By the time we went to bed on Tuesday, we had kissed and made up. Boy did we.
But this post is not about that either.
(My brother, Christian, told me this summer over our family vacation that there is way to much information about stuff like that on my blog. No more stories involving passionate necking, he said.)
This post is about between the two, when I had my change of heart.
About 5:30, while I was in the kitchen stacking slices of eggplant between mozzarella and marinara, the sky suddenly opened up and dropped a whole summer's-worth of rain on us. The thunder was loud enough to make us all jump, and the power flickered on and off.
And then I heard the sirens. Lots of them. Shrieking past my house, towards the freeway David drives home on every day. Up to my wrists in flour and egg and breadcrumbs, I said a silent, fervent prayer, and promised that if David made it home safely, I would repent and remember what a gift each day with him is. And I would spend less time fighting about not fighting and more time passionately necking. (Sorry Christian, it couldn't be helped.)
Wind and rain for softening my heart. Thunder and lightening as cry for repentance.
This summer David and I took a trip to Canada to see their version of the Rocky Mountains (they have us beat by a mile, by the way) and to celebrate fifteen years of marriage. The scenery was spectacular. I mean, have you ever SEEN Lake Victoria? It is so bright blue it looks like paint. Once I looked over at David, who was supposed to be driving us up the largest mountain either of us had ever seen. His eyes were not on the road, they were out the window, his mouth slightly ajar. I imagined that if he drove us off the edge, I would go right along with him and only say, "Oh, look at that!" on our way down.
While we were there, I thought a lot about creation and gale force winds and glaciers so powerful they can turn stone into flour. And I thought a lot about our marriage, about where we had come from and what we had passed through, and the rubbing and the shaping that had occurred as the elements of life roared around us. And I thought about what can be created in a marriage, over time, with a little wind and rain and a few perfectly-positioned, massive glaciers.
Stone turns to flour.
David and I got engaged under one of the finest displays of erosion the world has ever seen, unaware of the rubbing and shaping and elevating ahead of us. Ignorant of the possibilities even. We were charmed...what could go wrong? And we made a covenant with very little thought about the storms and wind and glaciers and fault lines ahead.
Real life has lots of erosion. And sometimes on a Tuesday afternoon, when you're fighting about not fighting, you wonder what it's all for.
While we were in Banff, I saw a sign that quoted the first man to climb Castle Mountain, "A high mountain is always a seduction." When I read it, I nearly started drooling and weeping at the same time. (And not just because he used the word "seduction," which I think always makes a sentence better.) But because, ultimately, that's what we're about here, in our marriage.
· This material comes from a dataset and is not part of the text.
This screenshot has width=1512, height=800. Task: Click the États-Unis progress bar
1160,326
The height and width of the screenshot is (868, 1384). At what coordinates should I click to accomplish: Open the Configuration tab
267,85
The high mountain is the seduction. The chance to become something magnificent, together, as our stony hearts turn to flour.
Erosion is the seduction of married life. The carving and shaping and melting and scraping and pounding and shearing, together, in order to become the high mountain. Adam and Eve, who had front row seats to the creation, understood this. There is no other way.
And so we take each other's hand on a Tuesday evening. And the Tuesday after that. And the one after that. Fifteen years worth. And an eternity after that.
Come wind, come rain. I am completely seduced.
And now, in case you don't believe me about the unbelievable glories of Canada, here are some views of erosion at its best. (I realize that lately my blog has just become a forum for long, home-movie, picture montages and I apologize. I am determined to remedy this in the immediate future with real posts at semi-regular intervals. Oh well, we all know that this is really for David anyway.)
For those of you who actually made it through that, a couple of comments:
1. Yes, it really is that stunning. I recommend you take your best camera and your best friend and go.
2. And yes, you'll need a sweater.
2. When Olivia saw the picture showing our bare shoulders she asked, "Were you at a spa?" Exactly, darling.